On the other hand, in Comparative Example 1, the amount of the curing catalyst (ii) used was less than the range prescribed in the present invention, but the initial adhesive strength and waterproofness were poor.

In Comparative Example 2, although the usage-amount of curing catalyst (ii) exceeded the range prescribed|regulated by this invention, it gelled.

In Comparative Example 3, the amount of the organic acid (iii) used was less than the range prescribed by the present invention, but the storage stability, drop impact resistance and waterproof properties were poor.

In Comparative Example 4, the amount of the organic acid (iii) to be used exceeded the range prescribed by the present invention, but the initial viscosity, initial adhesive strength, drop impact resistance and waterproof properties were poor.

Claims (7)

A moisture-curable polyurethane hot-melt resin composition comprising a urethane prepolymer (i) having an isocyanate group,
The moisture-curable polyurethane hot-melt resin composition further contains the curing catalyst (ii) represented by the following general formula (1) in the range of 0.2 to 1 part by mass based on 100 parts by mass of the urethane prepolymer (i),
The organic acid (iii) containing a sulfur atom is contained in the range of 0.0001 to 0.5 parts by mass with respect to 100 parts by mass of the urethane prepolymer (i),
The mass ratio [(ii)/(iii)] of the curing catalyst (ii) to the organic acid (iii) is in the range of 92/8 to 99.5/0.5
A moisture-curable polyurethane hot-melt resin composition, characterized in that.

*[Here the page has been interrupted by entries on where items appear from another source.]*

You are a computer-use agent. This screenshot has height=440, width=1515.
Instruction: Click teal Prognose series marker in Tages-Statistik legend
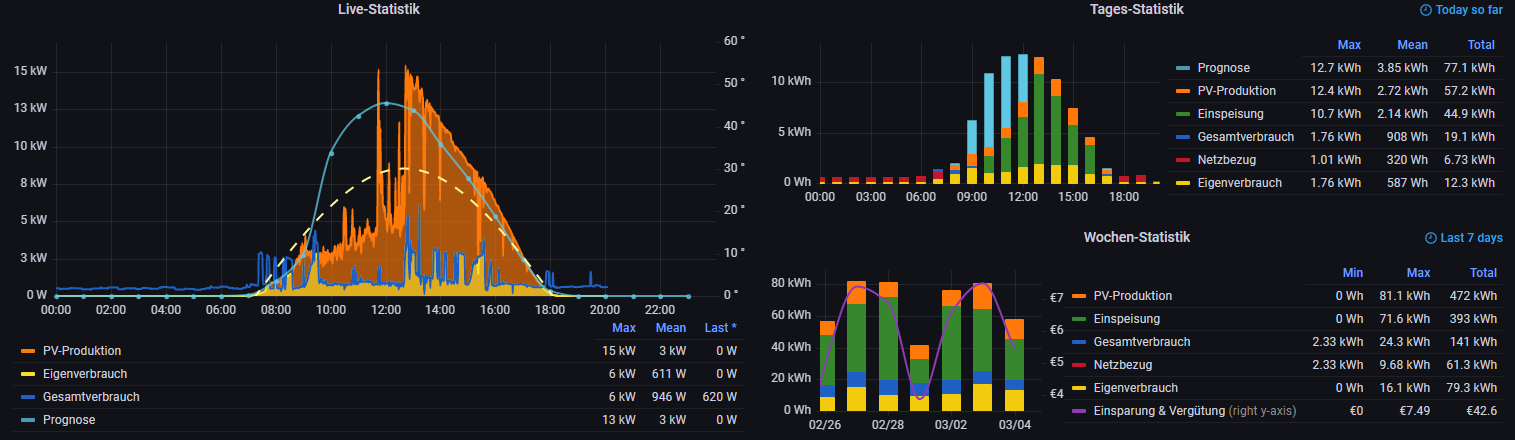click(1183, 68)
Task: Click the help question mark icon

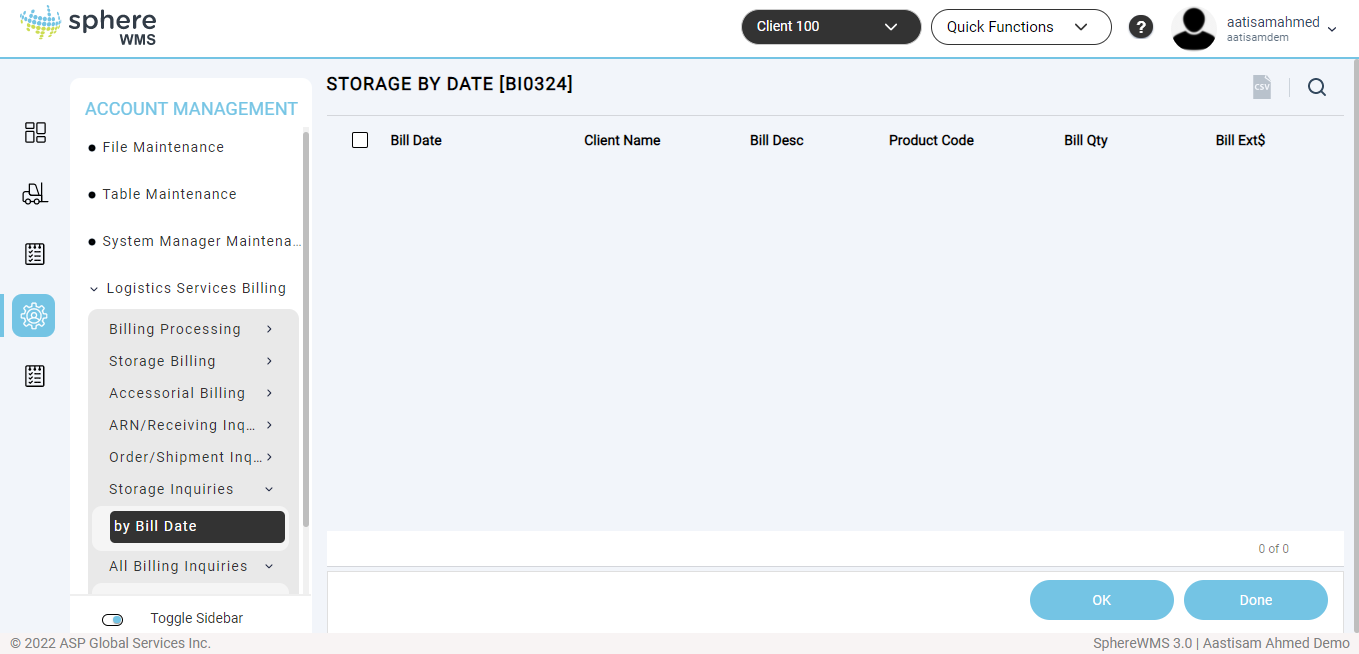Action: pos(1141,27)
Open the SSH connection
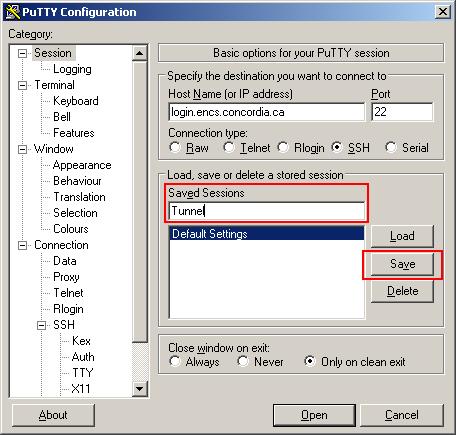The width and height of the screenshot is (456, 435). (x=314, y=415)
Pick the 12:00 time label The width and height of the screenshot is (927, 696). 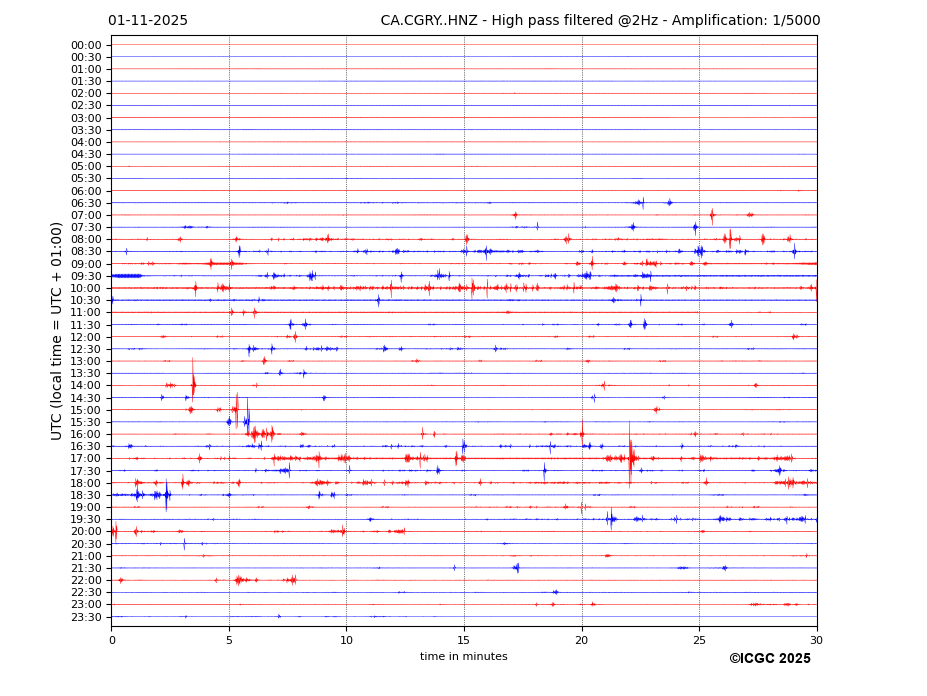86,337
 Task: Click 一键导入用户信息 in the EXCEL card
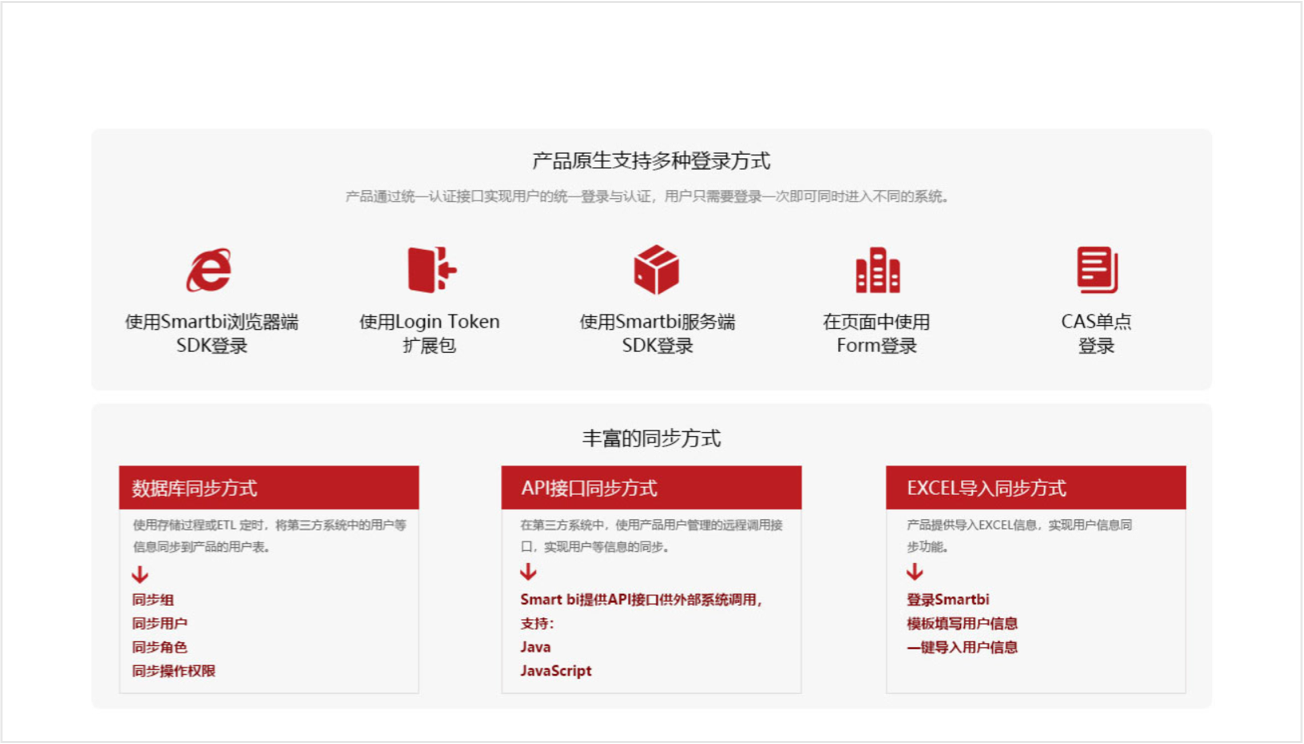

(In formula (1), R ¹ and R ² each independently represent a hydrogen atom or an alkyl group, and n and m each independently represent an integer of 1 to 6) delete The method of claim 1,
The moisture curing type polyurethane hot melt resin composition wherein the curing catalyst (ii) is dimorpholinodiethyl ether and/or bis(2,6-dimethylmorpholinoethyl)ether. 4. The method of claim 1 or 3,
The organic acid (iii) is a sulfonic acid compound, moisture-curable polyurethane hot-melt resin composition. 5. The method of claim 4,
The moisture-curable polyurethane hot-melt resin composition wherein the sulfonic acid compound is methanesulfonic acid and/or ethanesulfonic acid. 4. The method of claim 1 or 3,
The urethane prepolymer (i) contains polyether polyol (a-1), crystalline polyester polyol (a-2), amorphous polyester polyol (a-3), and acrylic polyol (a-4) A moisture-curable polyurethane hot-melt resin composition that is a reaction product of a polyol (A) and polyisocyanate (B). An article characterized in that at least two members are bonded together with the moisture-curable polyurethane hot-melt resin composition according to claim 1 or 3.